**Exercise instructions**
Set down each line from the start of the material exactly, please, up to and including the one that contains "Task: Click line number 13 in the gutter".

**Data shown**
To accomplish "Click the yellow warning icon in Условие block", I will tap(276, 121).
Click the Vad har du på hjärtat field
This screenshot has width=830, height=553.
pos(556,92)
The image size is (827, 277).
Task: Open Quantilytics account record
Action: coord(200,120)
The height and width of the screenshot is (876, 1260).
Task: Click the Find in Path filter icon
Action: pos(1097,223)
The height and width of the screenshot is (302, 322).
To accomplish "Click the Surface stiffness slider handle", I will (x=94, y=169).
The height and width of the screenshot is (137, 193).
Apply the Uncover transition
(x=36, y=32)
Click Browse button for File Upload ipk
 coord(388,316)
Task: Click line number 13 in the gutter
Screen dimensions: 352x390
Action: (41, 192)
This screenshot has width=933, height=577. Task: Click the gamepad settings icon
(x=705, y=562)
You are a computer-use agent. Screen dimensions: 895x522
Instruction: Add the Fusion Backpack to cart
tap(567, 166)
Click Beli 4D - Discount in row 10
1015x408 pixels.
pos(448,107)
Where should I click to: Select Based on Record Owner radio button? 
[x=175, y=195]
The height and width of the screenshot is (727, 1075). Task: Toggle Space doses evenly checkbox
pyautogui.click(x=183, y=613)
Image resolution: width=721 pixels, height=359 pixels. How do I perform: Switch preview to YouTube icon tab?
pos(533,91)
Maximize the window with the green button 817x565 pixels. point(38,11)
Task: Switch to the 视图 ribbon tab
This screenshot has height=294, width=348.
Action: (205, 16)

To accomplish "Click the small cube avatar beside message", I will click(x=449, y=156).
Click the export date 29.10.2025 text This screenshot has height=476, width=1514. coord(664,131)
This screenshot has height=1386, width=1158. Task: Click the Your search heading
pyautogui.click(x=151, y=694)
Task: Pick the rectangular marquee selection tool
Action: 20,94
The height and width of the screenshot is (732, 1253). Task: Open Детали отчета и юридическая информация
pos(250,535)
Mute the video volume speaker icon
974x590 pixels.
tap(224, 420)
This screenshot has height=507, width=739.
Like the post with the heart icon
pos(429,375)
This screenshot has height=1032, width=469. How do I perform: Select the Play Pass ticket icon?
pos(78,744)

**Response to this task**
To accomplish "Click the yellow warning icon in Условие block", I will tap(276, 121).
Click the Vad har du på hjärtat field
This screenshot has width=830, height=553.
pos(556,92)
The image size is (827, 277).
Task: Open Quantilytics account record
Action: coord(200,120)
The height and width of the screenshot is (876, 1260).
Task: Click the Find in Path filter icon
Action: pos(1097,223)
The height and width of the screenshot is (302, 322).
To accomplish "Click the Surface stiffness slider handle", I will (x=94, y=169).
The height and width of the screenshot is (137, 193).
Apply the Uncover transition
(x=36, y=32)
Click Browse button for File Upload ipk
 coord(388,316)
Task: Click line number 13 in the gutter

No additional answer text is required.